My first post and I hope to get some folk interested in a detail analysis of a cinnamon roll recipe I use so that I can learn ways to improve the already good results and get a good lesson in baking technique along the way. I bake a couple hundred of these rolls each year, mostly in December since I traditionally give them as gifts. I've just started this year's "cycle" and it's a great time to experiment a little. So....

I envision this will eventually be a long thread since I have so many questions on technique and what happens when ingredients or proportions are changed. After describing the recipe and technique I use I'll ask the first set of questions.

The recipe for the dough is:

1 1/2 C milk, 2 eggs, 1/2 C vegetable oil, 1/2 C granulated sugar, 2 tsp salt, 1/2 C water, 2 pkg dry active yeast, and about 7 C all-purpose flour. I usually add a tsp of vanilla and/or a tsp almond extract. The filling is 1 C granulated sugar, 1 1/2 C packed light brown sugar, 3 T ground cinnamon, and 6 oz butter. In addition, there is a pinch of sugar to help proof the yeast, 2 T vegetable oil, and 2 T brown sugar put in the bottom of the pans for the bottoms of the rolls.
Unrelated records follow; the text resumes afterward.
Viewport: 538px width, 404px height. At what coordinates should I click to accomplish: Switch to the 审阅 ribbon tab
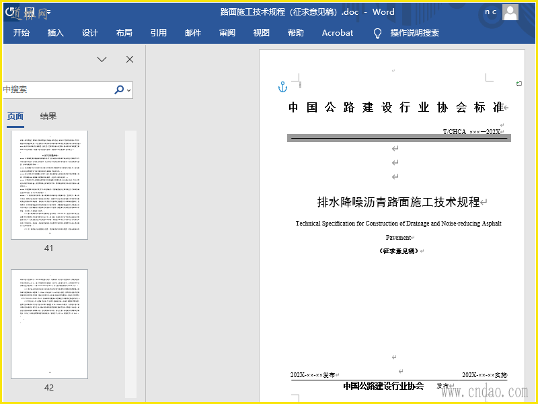[227, 33]
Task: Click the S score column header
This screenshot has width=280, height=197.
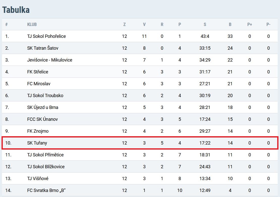Action: click(x=205, y=24)
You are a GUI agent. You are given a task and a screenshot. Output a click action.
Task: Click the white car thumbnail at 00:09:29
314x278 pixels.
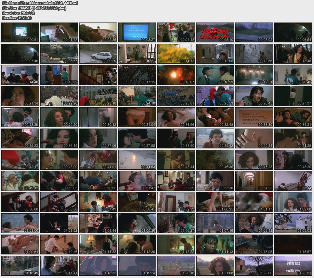point(98,54)
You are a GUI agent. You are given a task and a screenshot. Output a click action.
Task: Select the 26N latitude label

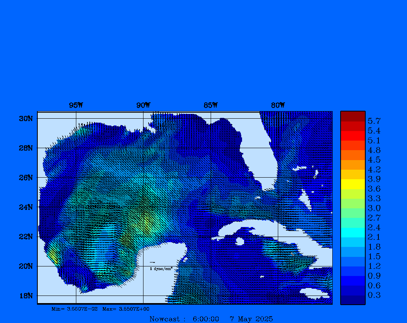click(x=25, y=178)
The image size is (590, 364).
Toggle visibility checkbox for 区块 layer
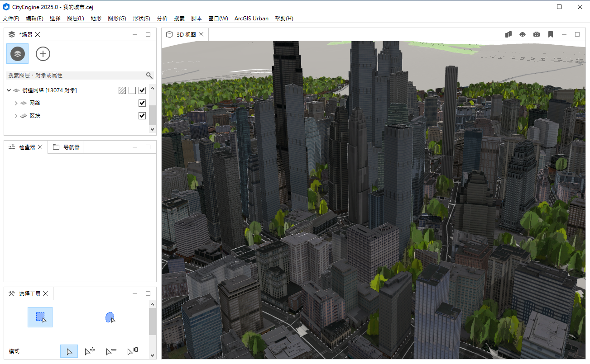[x=142, y=116]
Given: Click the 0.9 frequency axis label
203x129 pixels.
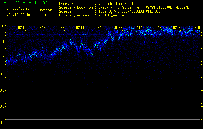Looking at the screenshot, I should [3, 74].
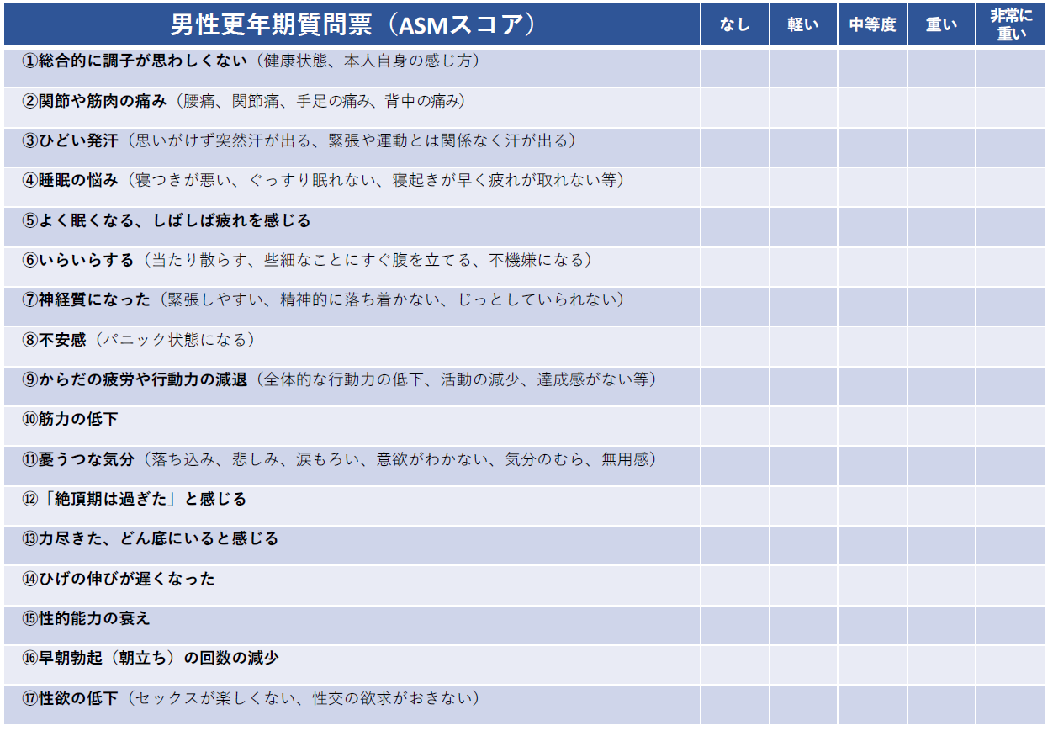
Task: Check 重い for ⑭ひげの伸びが遅くなった
Action: (941, 585)
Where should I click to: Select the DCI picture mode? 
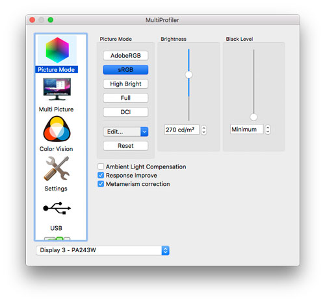125,112
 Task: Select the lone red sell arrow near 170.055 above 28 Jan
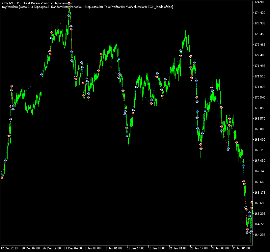coord(221,108)
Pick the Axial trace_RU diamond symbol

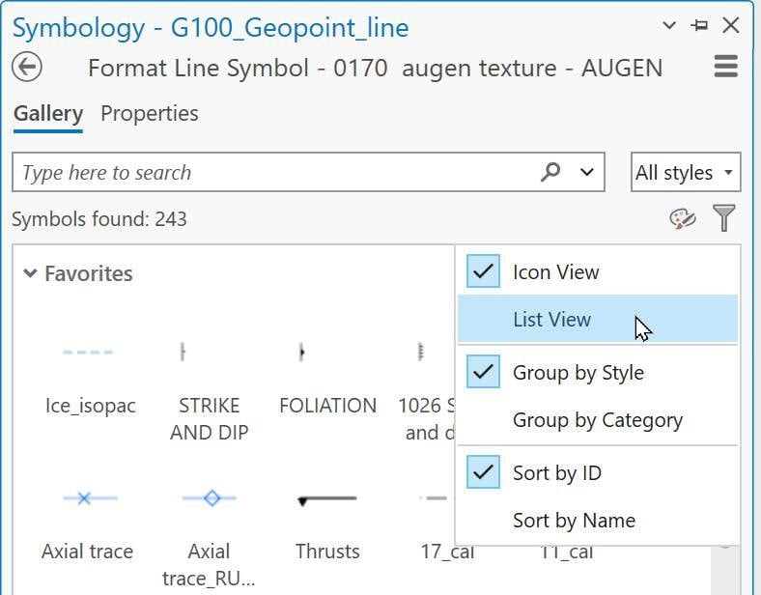pos(210,498)
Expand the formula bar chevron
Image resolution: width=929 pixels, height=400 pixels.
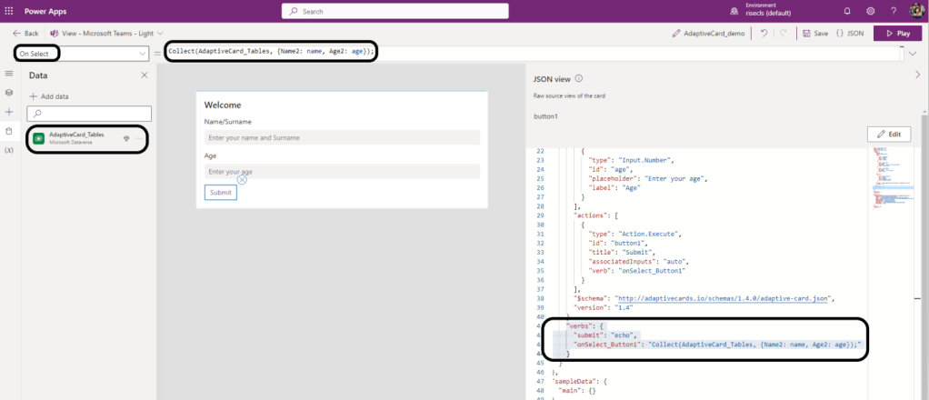(x=912, y=54)
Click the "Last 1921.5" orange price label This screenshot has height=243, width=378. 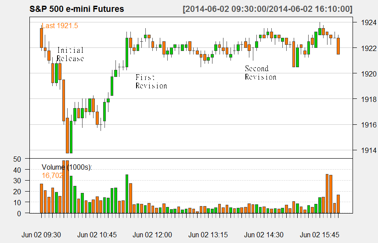60,25
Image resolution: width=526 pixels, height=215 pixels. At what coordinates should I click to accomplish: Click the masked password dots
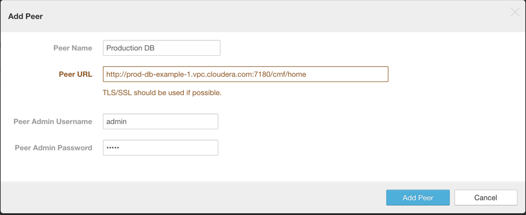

I also use a Tb of vegetable oil to cover the surface of the dough when rising.

The technique: (all degrees are F)

Scald the milk to 180 degrees and let cool to 120 degrees

While the milk cools I mix (using the mixing paddle) the eggs, vegetable oil, 1/2 C sugar, salt, and almond and/or vanilla extract in an electric mixing bowl (Kitchen Aid) just enough to break the yokes and mix all the ingredients.

It takes about 12 minutes for the milk to cool and with 4 minutes left I proof the yeast. I proof two pkgs of dry yeast (4 1/2 tsp) in 1/2 C of 117 degree tap water. (Our tap water peaks at about 117 degrees and is of good quality). After 4 minutes the yeast will have proofed and the milk cooled.

At that point I start the mixer and add the milk and yeast.

I add gradually add about 4 C of the flour, letting things mix completely. I then stop the mixer and replace the paddle with a dough hook. I start the mixer again and slowly add flour 1/2 C at a time looking for a point just before where the dough would climb up the dough hook. (*This will be the step where I'll have my first question below*).

I then let the dough knead slowly for 12 minutes, adding small amounts of flour if it looks like it can take more (without riding up on the dough hook).

While the dough is kneading I mix 1 C granulated sugar, the brown sugar, and the cinnamon in a bowl and set aside. I also start melting the butter. I prepare the pans by putting 1 Tb vegetable oil and 1 Tb melted butter in each pan and brush it around the bottom and sides. I sprinkle the bottom of each pan with 1 T brown sugar and then set the pans aside.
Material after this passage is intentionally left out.